TASK BRIEF ::
When you reach the line with "Click the lightbulb", start repeating the lines exactly and keep going to the end of the records, but drop every picture.

DATASET CONTENT ::

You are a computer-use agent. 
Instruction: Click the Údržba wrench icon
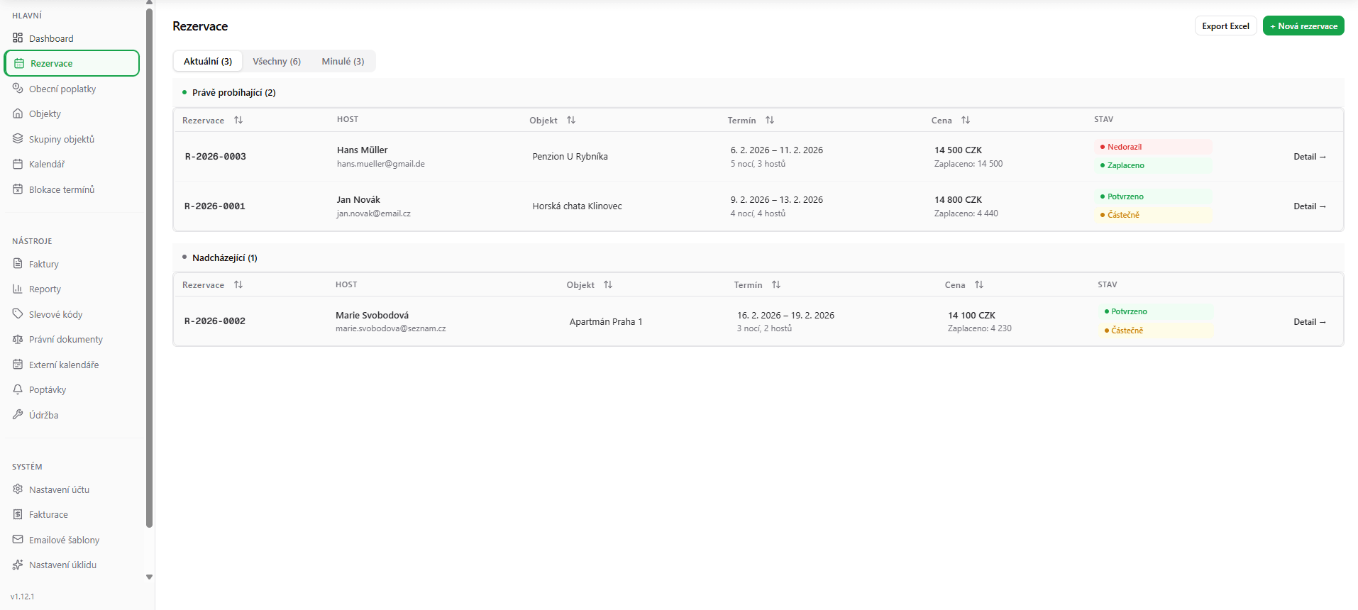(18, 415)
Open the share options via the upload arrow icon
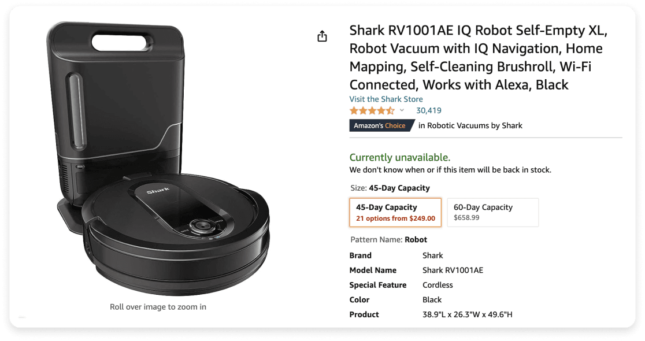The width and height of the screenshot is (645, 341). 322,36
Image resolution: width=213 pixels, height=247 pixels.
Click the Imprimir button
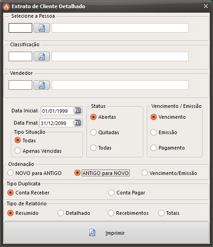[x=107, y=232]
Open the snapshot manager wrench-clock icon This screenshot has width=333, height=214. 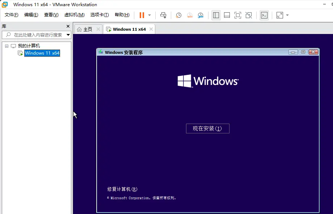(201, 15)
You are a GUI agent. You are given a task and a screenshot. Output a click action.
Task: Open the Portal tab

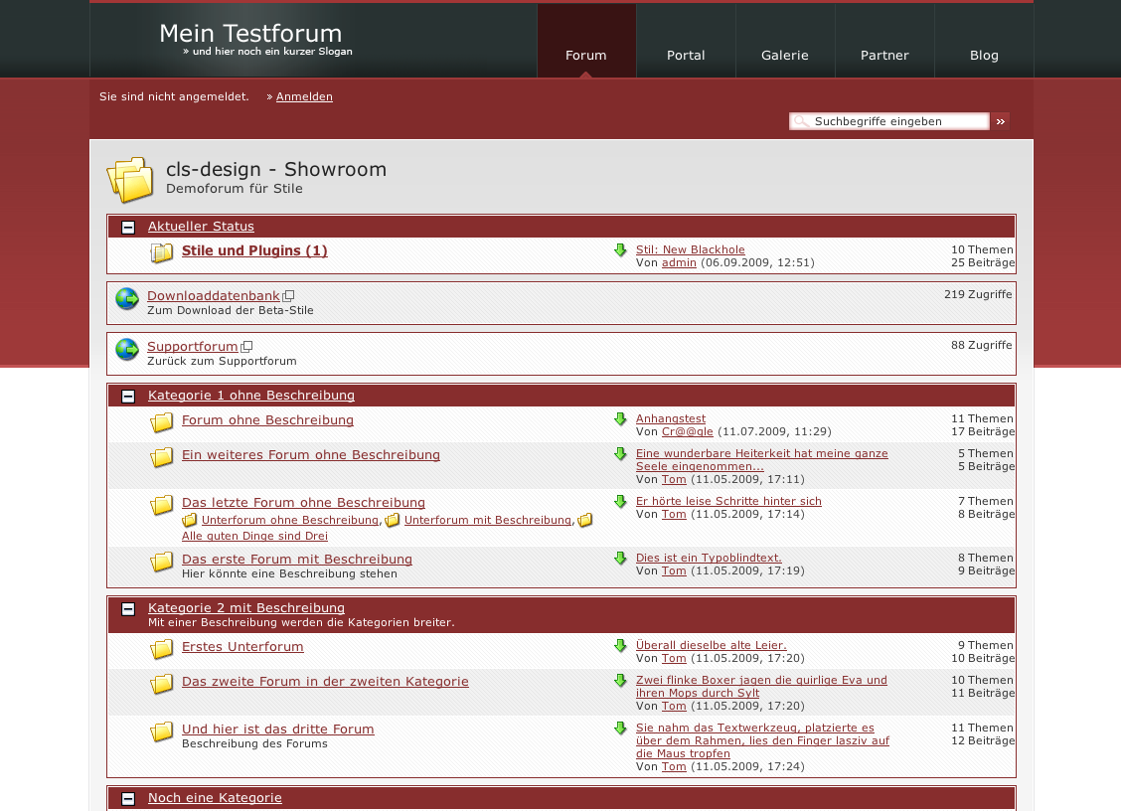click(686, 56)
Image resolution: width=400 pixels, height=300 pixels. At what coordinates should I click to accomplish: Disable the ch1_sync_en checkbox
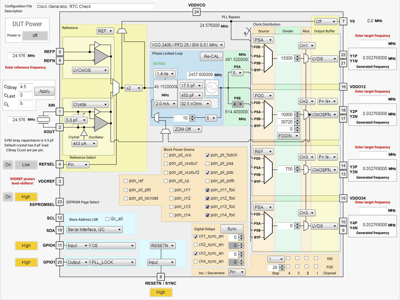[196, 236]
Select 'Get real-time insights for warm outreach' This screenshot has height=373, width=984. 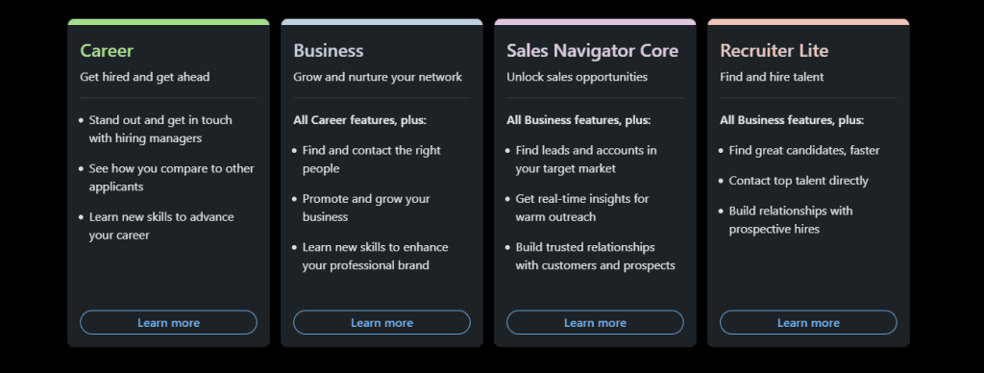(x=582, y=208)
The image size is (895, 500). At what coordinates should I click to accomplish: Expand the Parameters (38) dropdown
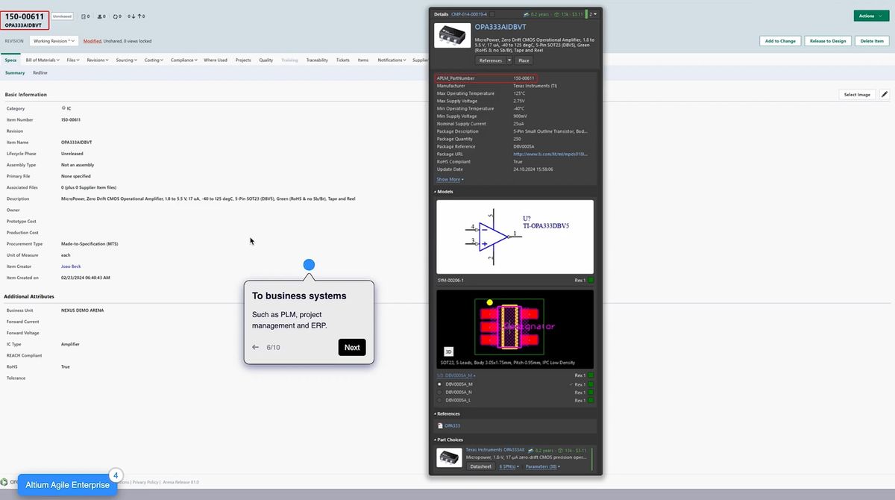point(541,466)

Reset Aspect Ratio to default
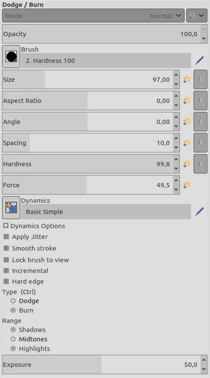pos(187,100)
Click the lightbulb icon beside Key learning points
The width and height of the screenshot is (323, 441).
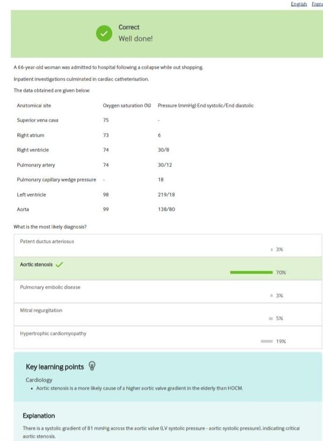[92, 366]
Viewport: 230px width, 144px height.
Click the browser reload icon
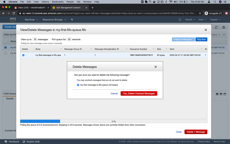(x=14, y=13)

ANSWER TO THIS PROBLEM ::
Click the lightbulb icon beside Key learning points
The width and height of the screenshot is (323, 441).
[92, 366]
Viewport: 230px width, 144px height.
Click the browser reload icon
(x=14, y=13)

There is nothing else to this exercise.